Supplied records –
● ● ● ● ● ● ●

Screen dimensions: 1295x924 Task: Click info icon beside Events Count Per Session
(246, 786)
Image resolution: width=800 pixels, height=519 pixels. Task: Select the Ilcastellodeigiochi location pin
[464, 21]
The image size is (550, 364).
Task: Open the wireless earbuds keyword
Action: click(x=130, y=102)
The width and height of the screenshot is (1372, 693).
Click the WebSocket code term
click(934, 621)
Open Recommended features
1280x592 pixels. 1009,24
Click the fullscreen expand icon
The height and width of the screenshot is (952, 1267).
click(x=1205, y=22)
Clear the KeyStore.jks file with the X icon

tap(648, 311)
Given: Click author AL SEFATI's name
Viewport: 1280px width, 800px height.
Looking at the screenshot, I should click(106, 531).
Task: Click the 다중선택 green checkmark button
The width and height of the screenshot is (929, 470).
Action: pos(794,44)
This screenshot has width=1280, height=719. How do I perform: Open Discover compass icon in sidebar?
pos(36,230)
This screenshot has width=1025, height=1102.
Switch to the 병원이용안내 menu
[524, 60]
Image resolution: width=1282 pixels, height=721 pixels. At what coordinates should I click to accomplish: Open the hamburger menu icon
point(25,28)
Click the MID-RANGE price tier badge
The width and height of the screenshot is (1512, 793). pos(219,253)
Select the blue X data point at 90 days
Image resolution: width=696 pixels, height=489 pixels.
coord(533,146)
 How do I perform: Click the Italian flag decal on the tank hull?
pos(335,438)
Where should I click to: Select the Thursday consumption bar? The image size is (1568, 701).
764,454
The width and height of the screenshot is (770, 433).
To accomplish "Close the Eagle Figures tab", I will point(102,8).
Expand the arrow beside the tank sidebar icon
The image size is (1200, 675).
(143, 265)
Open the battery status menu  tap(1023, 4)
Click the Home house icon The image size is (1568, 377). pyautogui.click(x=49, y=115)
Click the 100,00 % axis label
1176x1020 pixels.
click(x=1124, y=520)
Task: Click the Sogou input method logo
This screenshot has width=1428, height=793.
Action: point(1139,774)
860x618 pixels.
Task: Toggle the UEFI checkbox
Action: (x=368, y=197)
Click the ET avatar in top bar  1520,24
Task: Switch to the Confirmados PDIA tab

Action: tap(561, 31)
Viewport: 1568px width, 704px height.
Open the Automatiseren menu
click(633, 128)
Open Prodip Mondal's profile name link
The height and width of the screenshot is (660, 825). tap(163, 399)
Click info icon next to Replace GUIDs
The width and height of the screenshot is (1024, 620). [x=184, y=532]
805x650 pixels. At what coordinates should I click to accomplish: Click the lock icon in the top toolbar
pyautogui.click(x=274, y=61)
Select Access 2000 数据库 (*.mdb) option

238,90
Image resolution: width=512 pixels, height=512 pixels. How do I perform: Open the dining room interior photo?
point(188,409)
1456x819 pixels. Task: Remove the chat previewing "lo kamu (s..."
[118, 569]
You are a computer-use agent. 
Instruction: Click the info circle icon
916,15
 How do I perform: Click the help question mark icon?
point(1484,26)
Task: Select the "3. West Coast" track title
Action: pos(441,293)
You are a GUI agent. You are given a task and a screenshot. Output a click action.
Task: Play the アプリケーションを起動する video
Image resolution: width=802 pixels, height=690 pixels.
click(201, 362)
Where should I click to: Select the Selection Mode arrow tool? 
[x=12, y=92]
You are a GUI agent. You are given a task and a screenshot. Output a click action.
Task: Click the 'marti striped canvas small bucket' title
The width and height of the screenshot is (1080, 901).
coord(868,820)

● ● ● ● ● ● ●

Problem details – Your response must consist of every line above, reproduced exactly.

Answer –
Screen dimensions: 1295x924 Task: Click info icon beside Events Count Per Session
(246, 786)
Image resolution: width=800 pixels, height=519 pixels. Task: Select the Ilcastellodeigiochi location pin
[464, 21]
The image size is (550, 364).
Task: Open the wireless earbuds keyword
Action: click(x=130, y=102)
The width and height of the screenshot is (1372, 693).
Click the WebSocket code term
click(934, 621)
Open Recommended features
1280x592 pixels. 1009,24
Click the fullscreen expand icon
The height and width of the screenshot is (952, 1267).
click(x=1205, y=22)
Clear the KeyStore.jks file with the X icon

tap(648, 311)
Given: Click author AL SEFATI's name
Viewport: 1280px width, 800px height.
Looking at the screenshot, I should click(106, 531).
Task: Click the 다중선택 green checkmark button
The width and height of the screenshot is (929, 470).
Action: pos(794,44)
This screenshot has width=1280, height=719. How do I perform: Open Discover compass icon in sidebar?
pos(36,230)
This screenshot has width=1025, height=1102.
Switch to the 병원이용안내 menu
[524, 60]
Image resolution: width=1282 pixels, height=721 pixels. At what coordinates should I click to accomplish: Open the hamburger menu icon
point(25,28)
Click the MID-RANGE price tier badge
The width and height of the screenshot is (1512, 793). pos(219,253)
Select the blue X data point at 90 days
Image resolution: width=696 pixels, height=489 pixels.
coord(533,146)
 How do I perform: Click the Italian flag decal on the tank hull?
pos(335,438)
Where should I click to: Select the Thursday consumption bar? The image size is (1568, 701).
764,454
The width and height of the screenshot is (770, 433).
To accomplish "Close the Eagle Figures tab", I will point(102,8).
Expand the arrow beside the tank sidebar icon
The image size is (1200, 675).
(143, 265)
Open the battery status menu  tap(1023, 4)
Click the Home house icon The image size is (1568, 377). pyautogui.click(x=49, y=115)
Click the 100,00 % axis label
1176x1020 pixels.
click(x=1124, y=520)
Task: Click the Sogou input method logo
This screenshot has width=1428, height=793.
Action: point(1139,774)
860x618 pixels.
Task: Toggle the UEFI checkbox
Action: (x=368, y=197)
Click the ET avatar in top bar  1520,24
Task: Switch to the Confirmados PDIA tab

Action: tap(561, 31)
Viewport: 1568px width, 704px height.
Open the Automatiseren menu
click(633, 128)
Open Prodip Mondal's profile name link
The height and width of the screenshot is (660, 825). tap(163, 399)
Click info icon next to Replace GUIDs
The width and height of the screenshot is (1024, 620). [x=184, y=532]
805x650 pixels. At what coordinates should I click to accomplish: Click the lock icon in the top toolbar
pyautogui.click(x=274, y=61)
Select Access 2000 数据库 (*.mdb) option

238,90
Image resolution: width=512 pixels, height=512 pixels. How do I perform: Open the dining room interior photo?
point(188,409)
1456x819 pixels. Task: Remove the chat previewing "lo kamu (s..."
[118, 569]
You are a computer-use agent. 
Instruction: Click the info circle icon
916,15
 How do I perform: Click the help question mark icon?
point(1484,26)
Task: Select the "3. West Coast" track title
Action: pos(441,293)
You are a GUI agent. You are given a task and a screenshot. Output a click action.
Task: Play the アプリケーションを起動する video
Image resolution: width=802 pixels, height=690 pixels.
click(201, 362)
Where should I click to: Select the Selection Mode arrow tool? 
[x=12, y=92]
You are a GUI agent. You are given a task and a screenshot. Output a click action.
Task: Click the 'marti striped canvas small bucket' title
The width and height of the screenshot is (1080, 901).
coord(868,820)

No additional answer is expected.